**Task A:** In the boiler forum thread, what does whippingwater say can be adjusted to control a burnback problem at idle?
**Task B:** Continue the forum thread about boiler idle and burnback from the point where it stops.

Common sense is not very common.  Legitimate engineers (not overpaid managers) get that way by having far _more_ of it than average.

You admit that there are problems with the system, and someone tells you the reason, and your response is that saying there are problems with the system is nonsensical?

Hardly logical...

Joe


----------



## whippingwater (Feb 27, 2009)

There are not problems with the system that cannot be controlled. Idle auger time is adjustable to control a burnback problem at idle. If idle time is a problem with a system then it will be a problem with all models during light load conditions. I know, your defense is how you understood what Bioheat told you and your solution is to remove a $12-14000 boiler and replace it with a $10-12000 boiler (excluding parts and labor). But you would still idle during light load conditions. But please feel free to tell me again to call Bioheat, because I say idle is not a CAUSE. It's simply the opportunity. I love my Tarm.


----------



## BrownianHeatingTech (Feb 27, 2009)

whippingwater said:
			
		

> There are not problems with the system that cannot be controlled. Idle auger time is adjustable to control a burnback problem at idle.



You can't turn the idle low enough to eliminate all problems.

**Material provided:**
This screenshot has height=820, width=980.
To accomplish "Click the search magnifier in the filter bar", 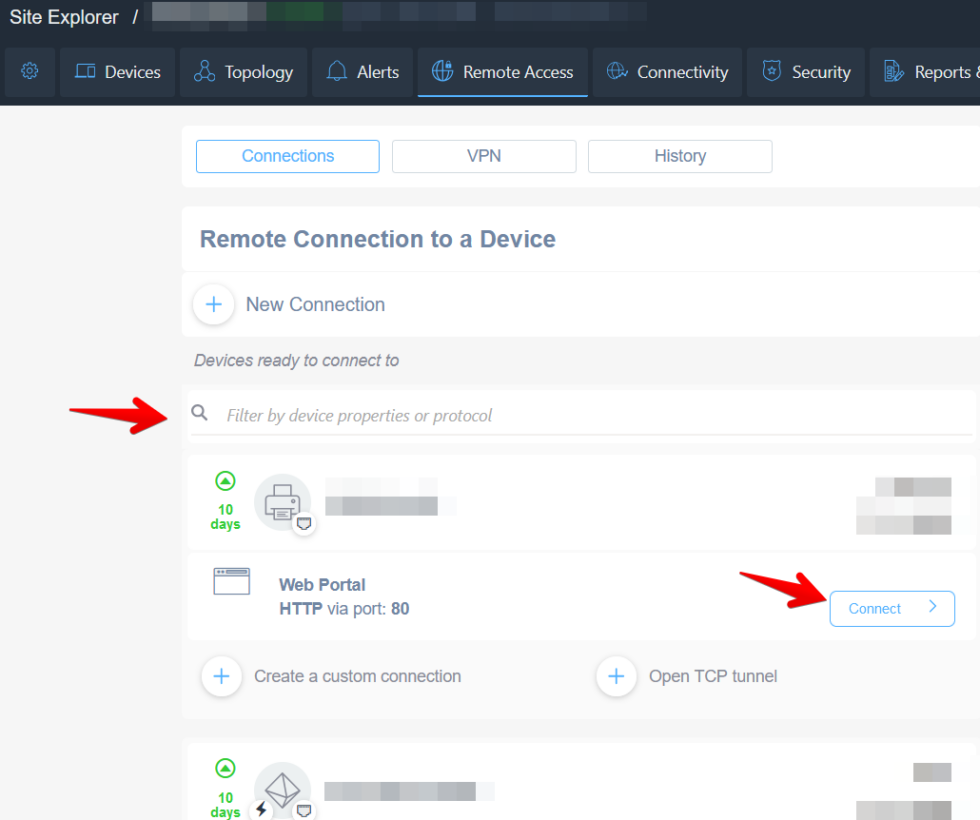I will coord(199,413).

---

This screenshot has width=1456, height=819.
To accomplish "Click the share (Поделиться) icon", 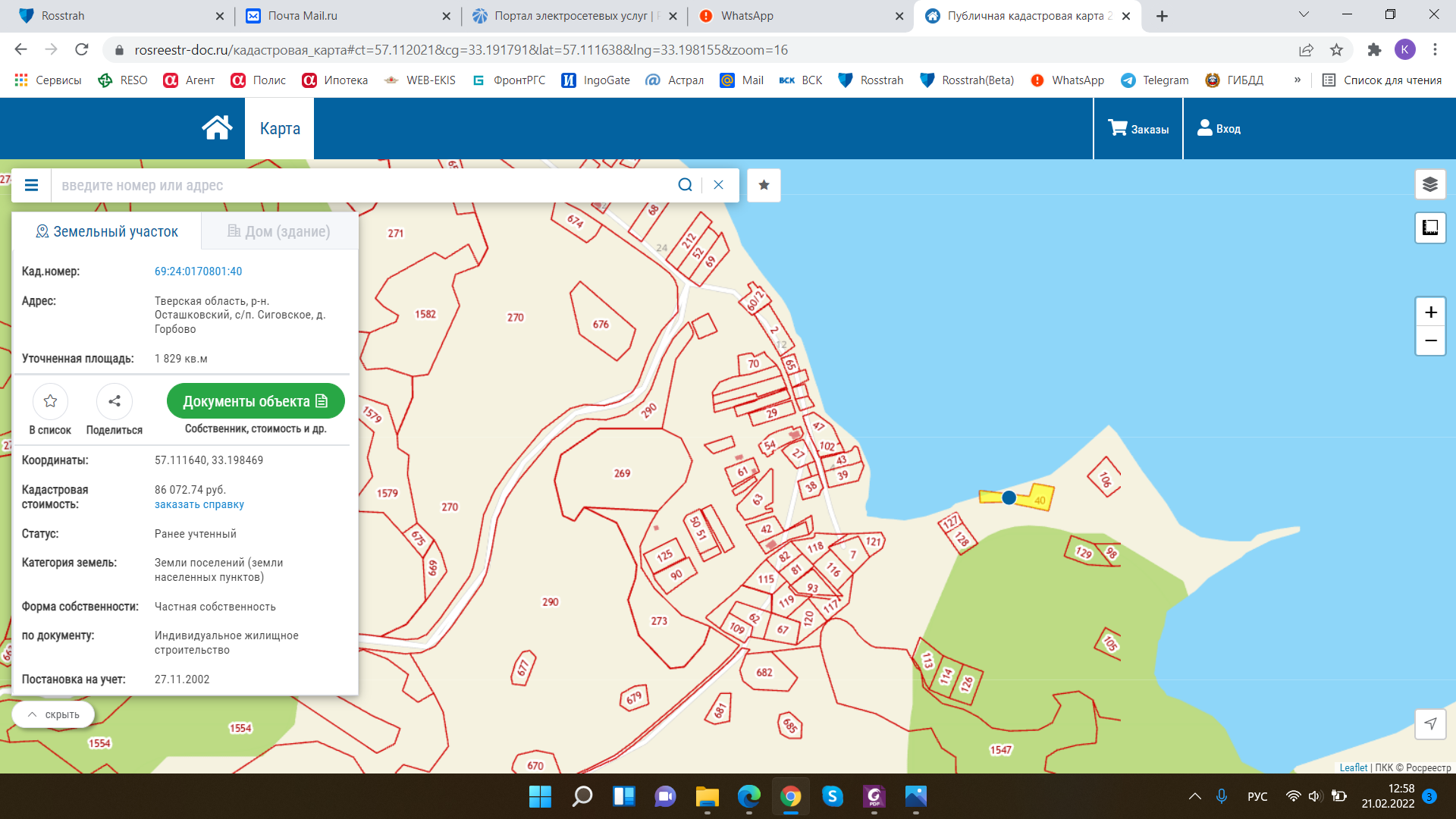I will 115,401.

**Task output A:** Idle auger time.

**Task output B:**
				whippingwater said:
			
		

> If idle time is a problem with a system then it will be a problem with all models during light load conditions.



It will, if the load is light enough.



			
				whippingwater said:
			
		

> I know, your defense is how you understood what Bioheat told you and your solution is to remove a $12-14000 boiler and replace it with a $10-12000 boiler (excluding parts and labor). But you would still idle during light load conditions. But please feel free to tell me again to call Bioheat, because I say idle is not a CAUSE. It's simply the opportunity.



The "right" solution is to install the correct boiler.  For most folks, the most practical solution is to install a dump zone to force the boiler to have some load on it.  It wastes fuel, and may overheat the area that it is pumping heat into, but it creates enough load to avoid the burn-back.

What I've suggested to others with this problem, is to install a digital temperature controller (like a Ranco ETC, or similar) with the probe near the burnback sensor.  Set it a bit below the trigger temperature, and have it operate a dump zone (typically a fan convector, or the like).  That way, it will only trigger the dump zone when actually necessary to prevent a burnback.  When the temp in the auger tunnel hits the trigger point, the controller will activate the dump zone, pulling heat out of the boiler and thereby causing the boiler to cycle.  By cycling the boiler into a burn, the auger moves the burning pellets away from the tunnel.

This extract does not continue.